### Your task:
Every line containing the word "agent" must be pulled from the records.

═════ Input for this task

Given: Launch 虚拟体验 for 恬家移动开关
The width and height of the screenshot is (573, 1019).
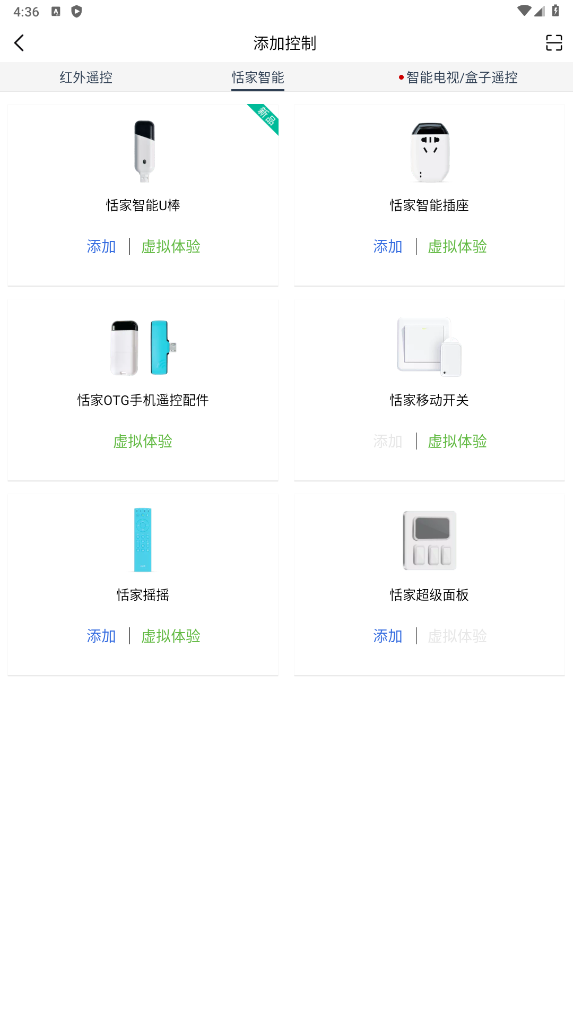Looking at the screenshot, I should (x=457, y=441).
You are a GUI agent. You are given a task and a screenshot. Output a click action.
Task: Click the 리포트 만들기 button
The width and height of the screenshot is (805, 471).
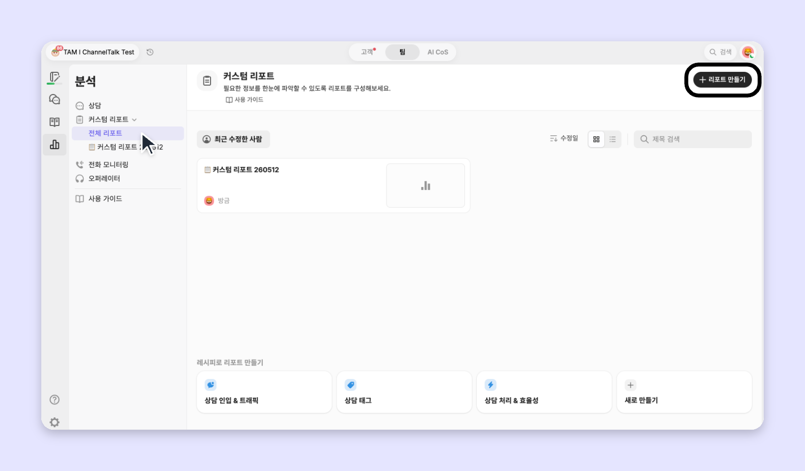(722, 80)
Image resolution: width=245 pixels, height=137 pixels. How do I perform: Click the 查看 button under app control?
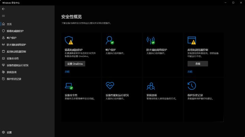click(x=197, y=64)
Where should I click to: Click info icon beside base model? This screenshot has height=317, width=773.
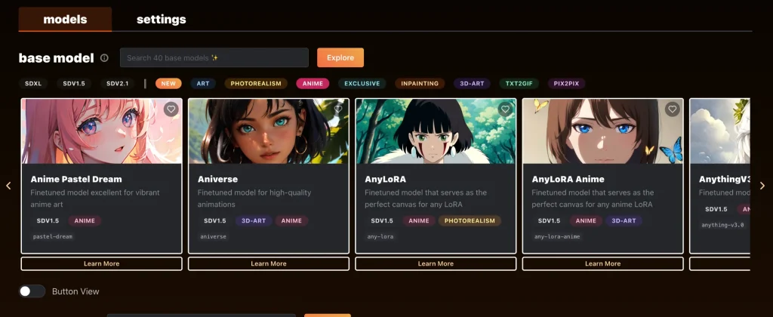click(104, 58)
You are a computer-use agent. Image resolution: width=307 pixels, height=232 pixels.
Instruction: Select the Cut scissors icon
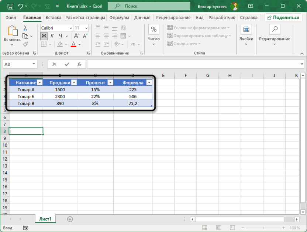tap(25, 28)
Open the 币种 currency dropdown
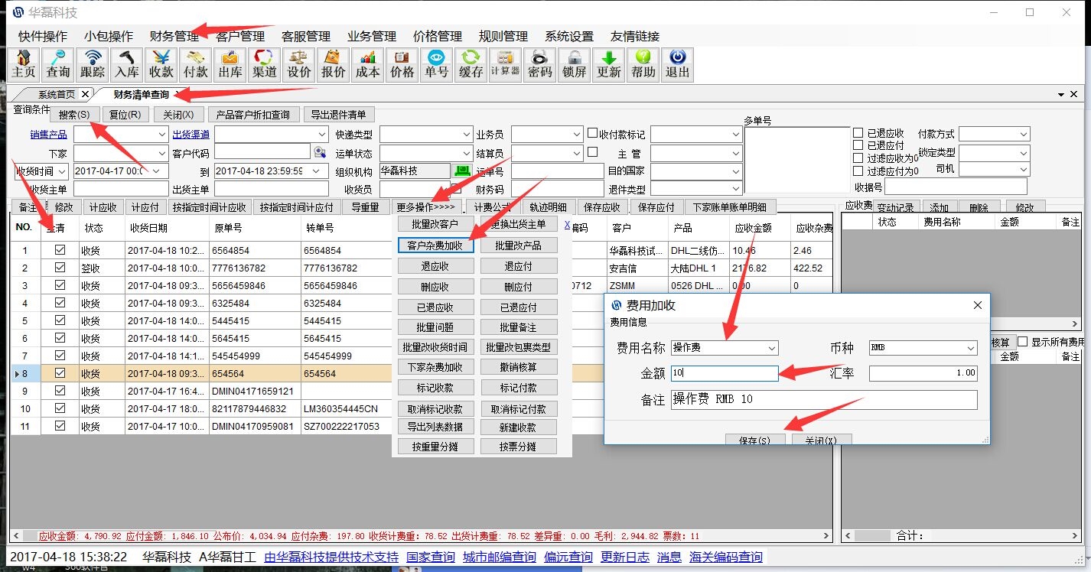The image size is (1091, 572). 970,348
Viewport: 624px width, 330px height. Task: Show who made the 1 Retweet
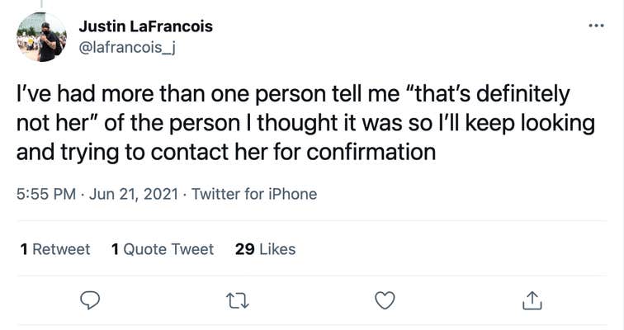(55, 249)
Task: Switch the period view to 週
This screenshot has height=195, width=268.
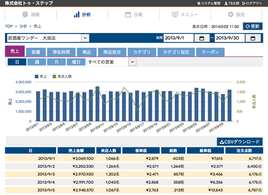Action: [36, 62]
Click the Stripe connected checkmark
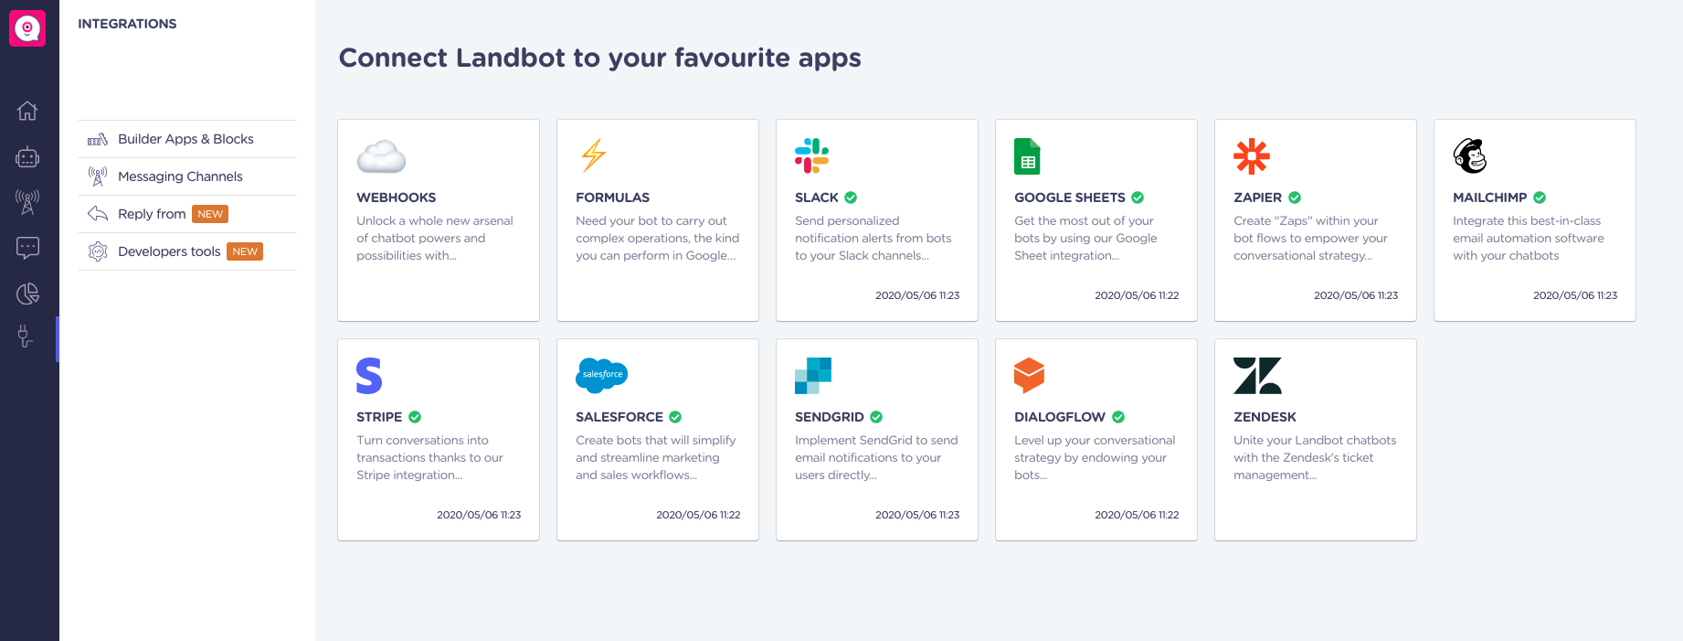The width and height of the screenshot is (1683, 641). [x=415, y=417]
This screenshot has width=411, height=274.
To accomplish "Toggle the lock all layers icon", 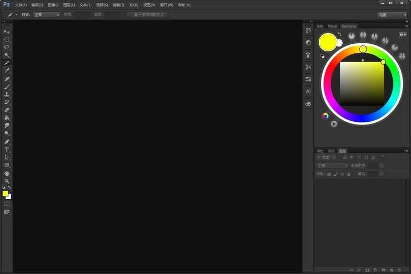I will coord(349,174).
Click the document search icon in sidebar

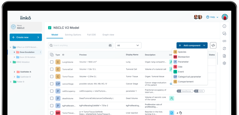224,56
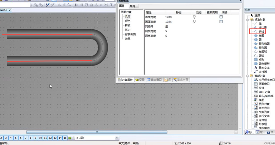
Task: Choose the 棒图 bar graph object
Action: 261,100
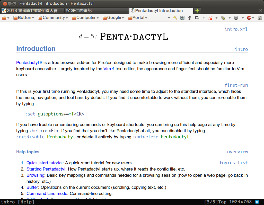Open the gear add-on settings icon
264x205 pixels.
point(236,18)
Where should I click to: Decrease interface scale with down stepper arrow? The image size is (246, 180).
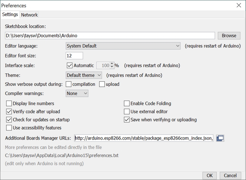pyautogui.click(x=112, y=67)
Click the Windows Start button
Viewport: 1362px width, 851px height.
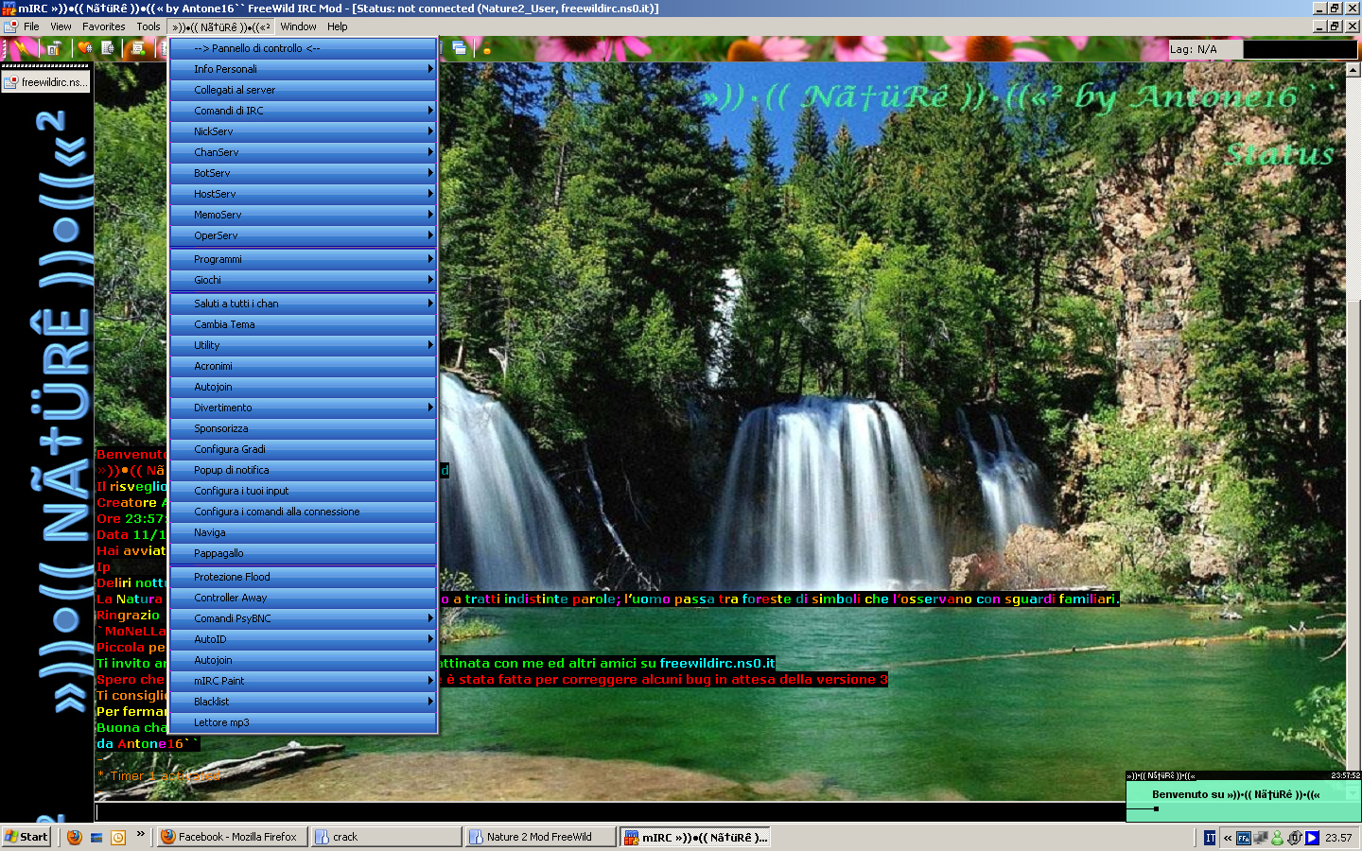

══════════

### Completed task:
You are a GUI agent. You are given a task and a screenshot. Output a click action.
You are a computer-use agent. Image resolution: width=307 pixels, height=232 pixels.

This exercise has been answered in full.